ThredUp Joins 70 Firms Urging Tax Cuts for $393B Resale Market

TDUPTDUP

ThredUp joined nearly 70 fashion firms urging the US, Canada and EU to slash VAT and sales taxes on resale, cut labor levies and fund EPR schemes as the secondhand apparel market heads to $393 billion by 2030 with 55% resale margins. The move could unlock billions by improving circular-fashion profitability.

1. Coalition Formation

ThredUp has joined nearly 70 fashion and textile companies, from mega-brands to secondhand marketplaces and industry groups, in a unified call on the US, Canada and EU for decisive policy leadership to scale circular apparel business models.

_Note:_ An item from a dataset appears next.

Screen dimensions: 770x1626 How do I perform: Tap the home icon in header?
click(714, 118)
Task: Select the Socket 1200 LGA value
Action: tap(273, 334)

2. Tax and Funding Proposals

The coalition is demanding three key reforms: slashing VAT and sales taxes on resold apparel and repair services, reducing labor levies with tax credits for resale jobs, and expanding funding under extended producer responsibility schemes to build collection and recycling infrastructure.

3. Projected Market Impact

With the global secondhand apparel market forecast to reach $393 billion by 2030, the group estimates resale gross margins could rise to 55% and repair margins to 41%, narrowing the profitability gap with new production and unlocking billions in revenue.

4. Implications for ThredUp

These policy measures could directly improve ThredUp’s unit economics by lowering transactional and labor costs, enabling the company to scale operations, enhance margins and capture a larger share of the booming circular-fashion market.